Kamchatka Wilderness Float 2021
Russia’s eastern peninsula, Kamchatka, is the apex of modern trout dry fly fishing; an adventure of the purest kind, across vast wilderness and rivers that teem with wild trout.
The landmass of Kamchatka stabs south from mainland Siberia, slicing into the Bering Sea just west of Alaska. Its jagged coastlines are lapped by fish-rich waters, its snow-capped horizons are dotted by strato-volcanoes, and its valleys are carved deep by over 12,000 pristine spring creeks and rivers. Virtually none of the peninsula has been impacted by man. It’s a trout, salmon and char Utopia. This coast-to-coast, trackless wilderness is inaccessible to all modes of transportation except horse, jet-boat and iconic orange and blue MI-8 helicopters.
Alaska angling veterans will find a level of familiarity in Kamchatka’s rivers, landscapes and climate. Most of the same plants and animals inhabit the two regions, the weather is similar; and all life on the peninsula depends on annual runs of salmon for essential energy. All of these trips are rustic and wild and not for everyone. They require a reasonable degree of physical fitness and mental stamina. The payoff is the simple guarantee that they will set hearts pounding with trout fishing like you have never seen, in a setting that few people have ever seen.
Kamchatka Wilderness Float
The Northern Wilderness Floats in Kamchatka are easily the least-fished rivers in the world. There are a series of six different streams in this region, each one fished only once, at most twice a year. This ensures that every fish in the river has almost never seen an artificial fly, let alone been hooked. It is the wildest fly fishing experience on the planet.
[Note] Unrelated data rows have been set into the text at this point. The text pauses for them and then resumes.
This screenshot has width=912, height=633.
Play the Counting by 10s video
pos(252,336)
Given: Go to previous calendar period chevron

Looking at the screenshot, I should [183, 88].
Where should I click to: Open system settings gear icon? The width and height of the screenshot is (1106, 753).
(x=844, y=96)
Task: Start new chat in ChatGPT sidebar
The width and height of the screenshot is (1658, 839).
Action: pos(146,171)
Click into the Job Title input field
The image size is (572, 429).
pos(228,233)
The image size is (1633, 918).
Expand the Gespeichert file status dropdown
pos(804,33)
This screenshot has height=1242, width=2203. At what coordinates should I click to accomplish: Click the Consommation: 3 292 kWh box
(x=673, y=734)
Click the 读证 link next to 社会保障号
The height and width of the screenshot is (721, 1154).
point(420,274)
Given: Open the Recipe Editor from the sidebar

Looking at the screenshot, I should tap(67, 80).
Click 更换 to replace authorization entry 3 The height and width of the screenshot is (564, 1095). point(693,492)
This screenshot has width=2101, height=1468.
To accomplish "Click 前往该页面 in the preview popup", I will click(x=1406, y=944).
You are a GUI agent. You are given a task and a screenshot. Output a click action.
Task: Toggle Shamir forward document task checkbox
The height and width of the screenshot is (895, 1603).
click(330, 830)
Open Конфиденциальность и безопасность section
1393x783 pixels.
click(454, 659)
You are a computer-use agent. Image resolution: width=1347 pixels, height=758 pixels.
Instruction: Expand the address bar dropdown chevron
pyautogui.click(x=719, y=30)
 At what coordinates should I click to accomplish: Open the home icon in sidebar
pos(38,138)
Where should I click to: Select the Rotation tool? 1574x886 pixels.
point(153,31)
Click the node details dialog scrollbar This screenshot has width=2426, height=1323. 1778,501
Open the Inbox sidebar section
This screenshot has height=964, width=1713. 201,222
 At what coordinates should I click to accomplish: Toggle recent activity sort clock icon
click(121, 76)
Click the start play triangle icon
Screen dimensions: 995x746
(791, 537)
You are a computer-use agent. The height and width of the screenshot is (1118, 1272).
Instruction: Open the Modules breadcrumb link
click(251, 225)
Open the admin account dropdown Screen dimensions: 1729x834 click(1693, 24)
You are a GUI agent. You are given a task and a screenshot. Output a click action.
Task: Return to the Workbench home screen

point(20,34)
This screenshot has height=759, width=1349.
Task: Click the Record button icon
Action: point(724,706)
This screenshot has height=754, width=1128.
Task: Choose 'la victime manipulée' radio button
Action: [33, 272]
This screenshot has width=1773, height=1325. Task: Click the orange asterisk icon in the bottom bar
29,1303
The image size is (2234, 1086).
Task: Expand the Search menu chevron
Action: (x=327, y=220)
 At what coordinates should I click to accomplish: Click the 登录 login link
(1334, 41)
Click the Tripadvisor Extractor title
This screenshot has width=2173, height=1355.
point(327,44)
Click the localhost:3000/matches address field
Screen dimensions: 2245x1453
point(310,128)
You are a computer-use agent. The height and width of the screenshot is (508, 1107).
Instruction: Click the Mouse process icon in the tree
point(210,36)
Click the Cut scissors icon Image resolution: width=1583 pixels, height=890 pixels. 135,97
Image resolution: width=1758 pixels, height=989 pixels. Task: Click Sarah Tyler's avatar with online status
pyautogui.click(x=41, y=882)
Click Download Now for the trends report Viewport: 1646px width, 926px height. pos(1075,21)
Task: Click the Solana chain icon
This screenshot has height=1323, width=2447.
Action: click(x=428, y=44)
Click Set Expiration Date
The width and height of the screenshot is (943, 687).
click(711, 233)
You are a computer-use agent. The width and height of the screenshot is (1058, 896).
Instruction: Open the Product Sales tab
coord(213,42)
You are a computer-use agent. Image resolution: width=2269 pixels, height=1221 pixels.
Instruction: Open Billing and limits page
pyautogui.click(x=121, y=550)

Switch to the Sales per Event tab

The river systems culminate in the massive Tigil River, and feature a handful of tributaries, both large and small, including the now-famous Sedanka Spring Creek, Turuscheva, Perevalovaya, and several different forks of the Pirozhnikova.
It is one of the most biologically diverse drainages on the peninsula, with all six species of Pacific salmon (including Cherry Salmon only found in the Far East), rainbow trout, resident kundzha, and sea-run dolly varden, both of the latter being species of char. This spring creek ecosystem is particularly rich with insect, mouse, and salmon biomass that feed an exceptionally dense population of 16-27 inch native rainbow trout. As a bonus to the incredible fishing, these rivers do not “blow out” except in the absolute worst extended rain storm conditions, owing to the spring-fed origins and expansive lava rock in the drainage. These rivers are extremely stable.